**** Records provided
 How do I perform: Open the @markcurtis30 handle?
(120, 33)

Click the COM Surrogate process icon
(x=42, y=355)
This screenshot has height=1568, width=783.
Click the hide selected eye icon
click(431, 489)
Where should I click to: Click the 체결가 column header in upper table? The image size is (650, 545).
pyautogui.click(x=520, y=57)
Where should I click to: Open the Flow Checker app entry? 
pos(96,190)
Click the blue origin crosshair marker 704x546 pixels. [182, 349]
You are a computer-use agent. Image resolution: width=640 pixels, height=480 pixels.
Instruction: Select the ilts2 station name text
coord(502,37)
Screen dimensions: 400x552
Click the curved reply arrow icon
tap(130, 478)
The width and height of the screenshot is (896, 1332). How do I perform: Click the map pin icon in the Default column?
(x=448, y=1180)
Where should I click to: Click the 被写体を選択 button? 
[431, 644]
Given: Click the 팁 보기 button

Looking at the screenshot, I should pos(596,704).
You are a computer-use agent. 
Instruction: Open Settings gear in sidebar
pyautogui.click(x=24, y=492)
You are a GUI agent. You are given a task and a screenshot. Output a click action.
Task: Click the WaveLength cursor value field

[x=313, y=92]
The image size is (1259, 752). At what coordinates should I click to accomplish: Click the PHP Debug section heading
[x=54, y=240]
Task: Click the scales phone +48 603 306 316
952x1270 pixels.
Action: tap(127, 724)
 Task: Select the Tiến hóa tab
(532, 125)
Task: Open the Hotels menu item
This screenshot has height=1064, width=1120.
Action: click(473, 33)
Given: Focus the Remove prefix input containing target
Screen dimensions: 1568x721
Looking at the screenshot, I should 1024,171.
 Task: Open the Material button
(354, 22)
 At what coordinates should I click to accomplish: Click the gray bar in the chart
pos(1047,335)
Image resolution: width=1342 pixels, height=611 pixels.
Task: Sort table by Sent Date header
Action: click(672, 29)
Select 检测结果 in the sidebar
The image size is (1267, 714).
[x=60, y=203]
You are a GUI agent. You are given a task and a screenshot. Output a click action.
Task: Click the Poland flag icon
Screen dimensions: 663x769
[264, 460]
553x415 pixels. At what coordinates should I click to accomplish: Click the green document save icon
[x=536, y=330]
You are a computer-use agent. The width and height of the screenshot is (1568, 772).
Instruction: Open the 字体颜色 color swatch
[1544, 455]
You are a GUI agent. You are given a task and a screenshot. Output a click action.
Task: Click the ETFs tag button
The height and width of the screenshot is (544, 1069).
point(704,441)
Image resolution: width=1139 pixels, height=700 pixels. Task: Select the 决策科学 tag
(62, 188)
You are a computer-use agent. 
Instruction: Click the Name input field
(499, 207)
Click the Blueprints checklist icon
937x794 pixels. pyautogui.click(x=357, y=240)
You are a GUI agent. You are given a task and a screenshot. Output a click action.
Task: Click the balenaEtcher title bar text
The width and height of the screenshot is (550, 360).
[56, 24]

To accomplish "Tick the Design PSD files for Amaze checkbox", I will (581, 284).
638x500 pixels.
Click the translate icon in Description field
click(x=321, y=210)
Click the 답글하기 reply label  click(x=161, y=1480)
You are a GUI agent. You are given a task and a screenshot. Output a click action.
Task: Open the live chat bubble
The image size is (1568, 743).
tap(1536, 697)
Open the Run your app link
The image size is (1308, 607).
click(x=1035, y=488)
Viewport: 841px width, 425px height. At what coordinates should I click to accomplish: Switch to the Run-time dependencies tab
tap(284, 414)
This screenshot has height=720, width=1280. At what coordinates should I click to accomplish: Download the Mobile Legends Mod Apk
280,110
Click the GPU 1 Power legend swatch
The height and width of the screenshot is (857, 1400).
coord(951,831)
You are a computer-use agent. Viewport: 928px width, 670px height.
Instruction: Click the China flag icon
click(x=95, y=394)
********
* What is expected *
Print exactly the lines between the line with "Click the 답글하기" and the final line of the records above, both included.

* Exercise answer *
Click the 답글하기 reply label  click(x=161, y=1480)
You are a GUI agent. You are given a task and a screenshot. Output a click action.
Task: Open the live chat bubble
The image size is (1568, 743).
tap(1536, 697)
Open the Run your app link
The image size is (1308, 607).
click(x=1035, y=488)
Viewport: 841px width, 425px height. At what coordinates should I click to accomplish: Switch to the Run-time dependencies tab
tap(284, 414)
This screenshot has height=720, width=1280. At what coordinates should I click to accomplish: Download the Mobile Legends Mod Apk
280,110
Click the GPU 1 Power legend swatch
The height and width of the screenshot is (857, 1400).
coord(951,831)
You are a computer-use agent. Viewport: 928px width, 670px height.
Instruction: Click the China flag icon
click(x=95, y=394)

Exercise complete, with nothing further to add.